__WHAT THIS TASK INVOLVES__. Copy each of the rows below word for word, but omit the pictures.

%%

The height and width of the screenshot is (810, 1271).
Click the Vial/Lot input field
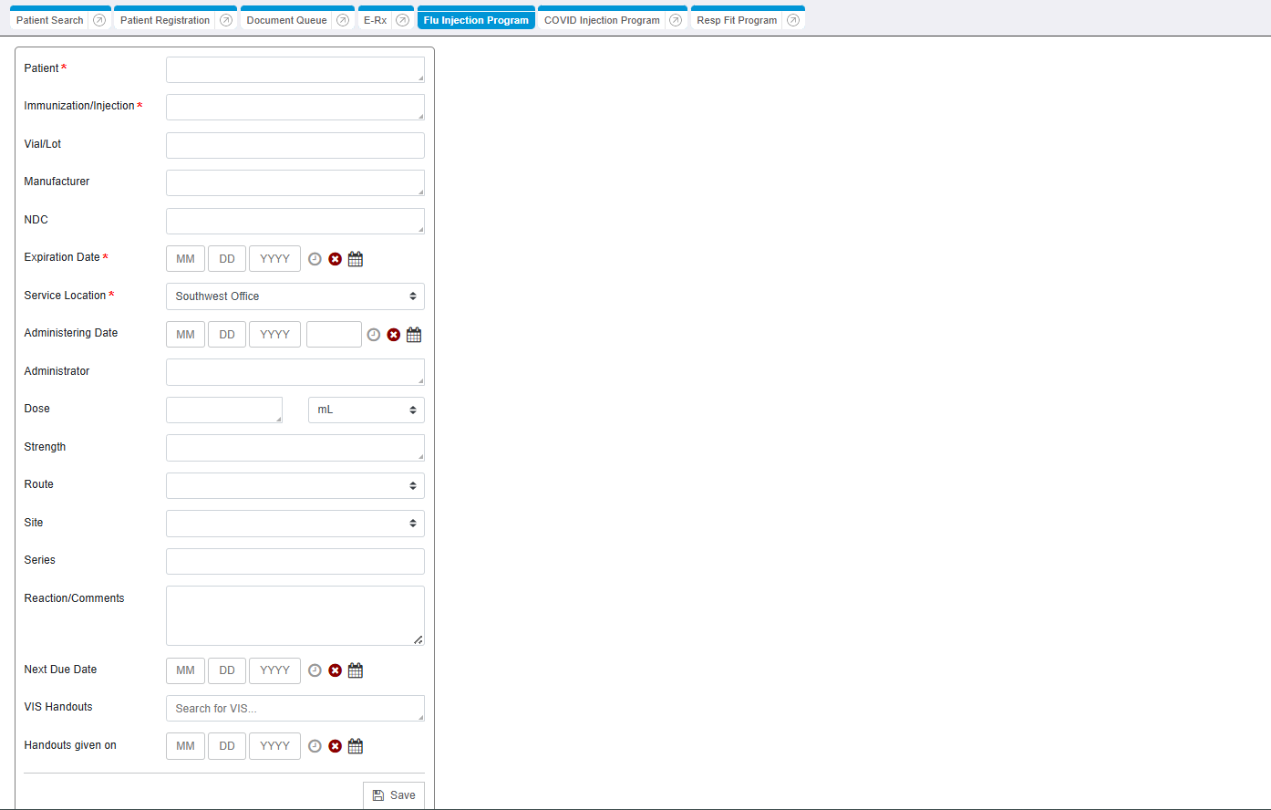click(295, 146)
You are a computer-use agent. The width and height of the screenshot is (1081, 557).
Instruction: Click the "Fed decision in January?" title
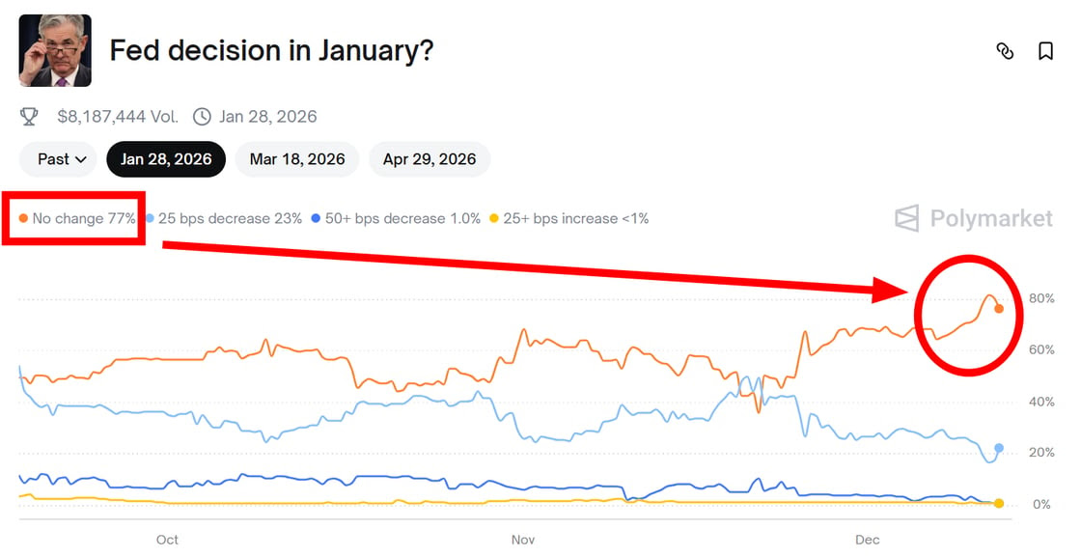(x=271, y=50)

%%

__RESPONSE TO THIS TASK__.
The height and width of the screenshot is (810, 1271).
Click the Vial/Lot input field
click(295, 146)
You are a computer-use agent. The width and height of the screenshot is (1081, 557).
Instruction: Click the "Fed decision in January?" title
(x=271, y=50)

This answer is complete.